**Task objective**
Extract every line from the records below that contains the word "agent".

**Data section**

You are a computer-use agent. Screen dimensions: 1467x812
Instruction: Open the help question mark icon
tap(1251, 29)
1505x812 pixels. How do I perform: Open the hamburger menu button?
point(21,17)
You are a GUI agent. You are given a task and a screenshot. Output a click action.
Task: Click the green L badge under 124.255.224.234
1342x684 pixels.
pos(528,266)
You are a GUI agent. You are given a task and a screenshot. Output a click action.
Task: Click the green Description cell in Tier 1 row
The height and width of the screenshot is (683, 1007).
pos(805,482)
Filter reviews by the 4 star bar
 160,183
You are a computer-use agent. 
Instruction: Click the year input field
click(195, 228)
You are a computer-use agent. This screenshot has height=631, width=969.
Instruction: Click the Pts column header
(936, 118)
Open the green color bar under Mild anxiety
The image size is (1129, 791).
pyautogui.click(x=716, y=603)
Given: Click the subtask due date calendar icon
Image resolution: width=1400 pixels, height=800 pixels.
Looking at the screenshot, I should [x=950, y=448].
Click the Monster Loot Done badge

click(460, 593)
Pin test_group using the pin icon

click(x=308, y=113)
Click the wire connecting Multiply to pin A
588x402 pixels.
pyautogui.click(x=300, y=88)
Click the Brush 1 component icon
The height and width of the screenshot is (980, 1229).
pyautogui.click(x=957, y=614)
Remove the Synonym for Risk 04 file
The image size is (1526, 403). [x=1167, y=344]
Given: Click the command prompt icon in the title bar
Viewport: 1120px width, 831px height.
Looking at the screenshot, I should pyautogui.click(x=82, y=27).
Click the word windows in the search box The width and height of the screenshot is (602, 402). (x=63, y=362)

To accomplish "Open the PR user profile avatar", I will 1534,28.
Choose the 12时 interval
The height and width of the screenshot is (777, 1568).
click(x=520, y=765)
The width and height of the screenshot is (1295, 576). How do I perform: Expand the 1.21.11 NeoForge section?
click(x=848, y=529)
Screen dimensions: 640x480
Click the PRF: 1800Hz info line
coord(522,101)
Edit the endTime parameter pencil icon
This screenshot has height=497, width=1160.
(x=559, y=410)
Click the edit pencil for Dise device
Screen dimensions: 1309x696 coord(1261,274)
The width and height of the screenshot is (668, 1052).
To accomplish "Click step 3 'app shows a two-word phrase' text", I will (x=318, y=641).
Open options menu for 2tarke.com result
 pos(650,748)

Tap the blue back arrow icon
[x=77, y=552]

**Task solution**
You are a computer-use agent. Screen dimensions: 1467x812
You are a GUI agent. You are given a task and a screenshot. Output a click action.
You are a GUI agent. You are given a task and a screenshot. Output a click action.
You are a computer-use agent. 
You are a computer-use agent. This screenshot has height=631, width=969.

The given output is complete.